In topology, a branch of mathematics, an extension topology is a topology placed on the disjoint union of a topological space and another set. There are various types of extension topology, described in the sections below.

== Extension topology ==
Let X be a topological space and P a set disjoint from X. Consider in X ∪ P the topology whose open sets are of the form A ∪ Q, where A is an open set of X and Q is a subset of P.

The closed sets of X ∪ P are of the form B ∪ Q, where B is a closed set of X and Q is a subset of P.

For these reasons this topology is called the extension topology of X plus P, with which one extends to X ∪ P the open and the closed sets of X. As subsets of X ∪ P the subspace topology of X is the original topology of X, while the subspace topology of P is the discrete topology. As a topological space, X ∪ P is homeomorphic to the topological sum of X and P, and X is a clopen subset of X ∪ P.

If Y is a topological space and R is a subset of Y, one might ask whether the extension topology of Y – R plus R is the same as the original topology of Y, and the answer is in general no.

Note the similarity of this extension topology construction and the Alexandroff one-point compactification, in which case, having a topological space X which one wishes to compactify by adding a point ∞ at infinity, one considers the closed sets of X ∪ {∞} to be the sets of the form K, where K is a closed compact set of X, or B ∪ {∞}, where B is a closed set of X.

== Open extension topology ==
Let $(X, \mathcal{T})$ be a topological space and $P$ a set disjoint from $X$. The open extension topology of $\mathcal{T}$ plus $P$ is $$\mathcal{T}^* = \mathcal{T} \cup \{X \cup A : A \subset P\}.$$Let $X^* = X \cup P$. Then $\mathcal{T}^*$ is a topology in $X^*$. The subspace topology of $X$ is the original topology of $X$, i.e. $\mathcal{T}^*|X = \mathcal{T}$, while the subspace topology of $P$ is the discrete topology, i.e. $\mathcal{T}^*|P = \mathcal{P}(P)$.
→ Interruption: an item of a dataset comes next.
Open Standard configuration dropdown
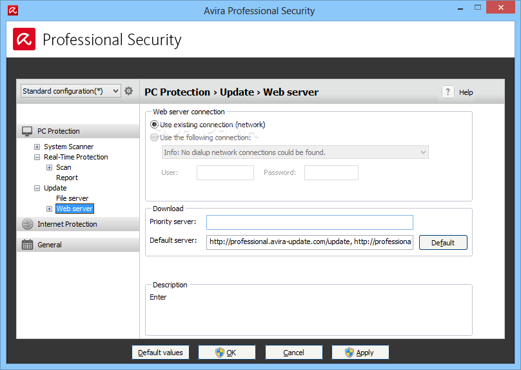Viewport: 521px width, 370px height. pos(70,91)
The closed sets in $X^*$ are $\{B \cup P : X \subset B \land X \setminus B \in \mathcal{T}\}$. Note that $P$ is closed in $X^*$ and $X$ is open and dense in $X^*$.

If Y a topological space and R is a subset of Y, one might ask whether the open extension topology of Y – R plus R is the same as the original topology of Y, and the answer is in general no.
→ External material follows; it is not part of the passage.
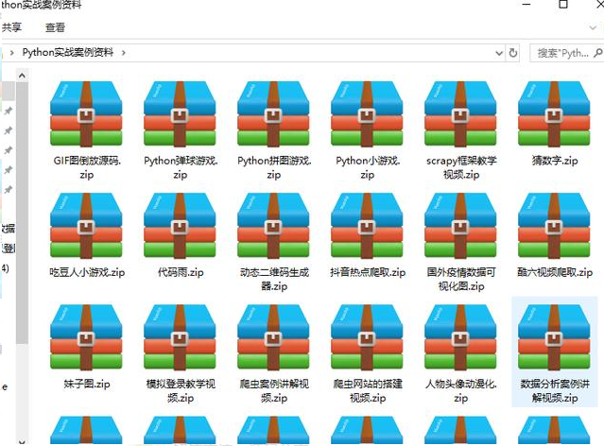Click the 吃豆人小游戏.zip archive icon

[86, 226]
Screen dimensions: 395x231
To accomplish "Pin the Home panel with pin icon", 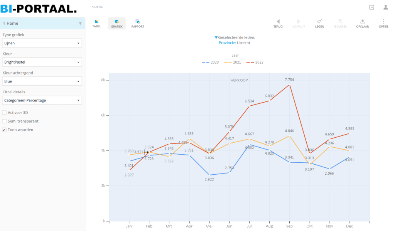I will [80, 24].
Note that the open extension topology of $X^*$ is smaller than the extension topology of $X^*$.

Assuming $X$ and $P$ are not empty to avoid trivialities, here are a few general properties of the open extension topology:
- $X$ is dense in $X^*$.
- If $P$ is finite, $X^*$ is compact. So $X^*$ is a compactification of $X$ in that case.
- $X^*$ is connected.
- If $P$ has a single point, $X^*$ is ultraconnected.

For a set Z and a point p in Z, one obtains the excluded point topology construction by considering in Z the discrete topology and applying the open extension topology construction to Z – {p} plus p.

== Closed extension topology ==
Let X be a topological space and P a set disjoint from X. Consider in X ∪ P the topology whose closed sets are of the form X ∪ Q, where Q is a subset of P, or B, where B is a closed set of X.

For this reason this topology is called the closed extension topology of X plus P, with which one extends to X ∪ P the closed sets of X. As subsets of X ∪ P the subspace topology of X is the original topology of X, while the subspace topology of P is the discrete topology.

The open sets of X ∪ P are of the form Q, where Q is a subset of P, or A ∪ P, where A is an open set of X. Note that P is open in X ∪ P and X is closed in X ∪ P.

If Y is a topological space and R is a subset of Y, one might ask whether the closed extension topology of Y – R plus R is the same as the original topology of Y, and the answer is in general no.

Note that the closed extension topology of X ∪ P is smaller than the extension topology of X ∪ P.

For a set Z and a point p in Z, one obtains the particular point topology construction by considering in Z the discrete topology and applying the closed extension topology construction to Z – {p} plus p.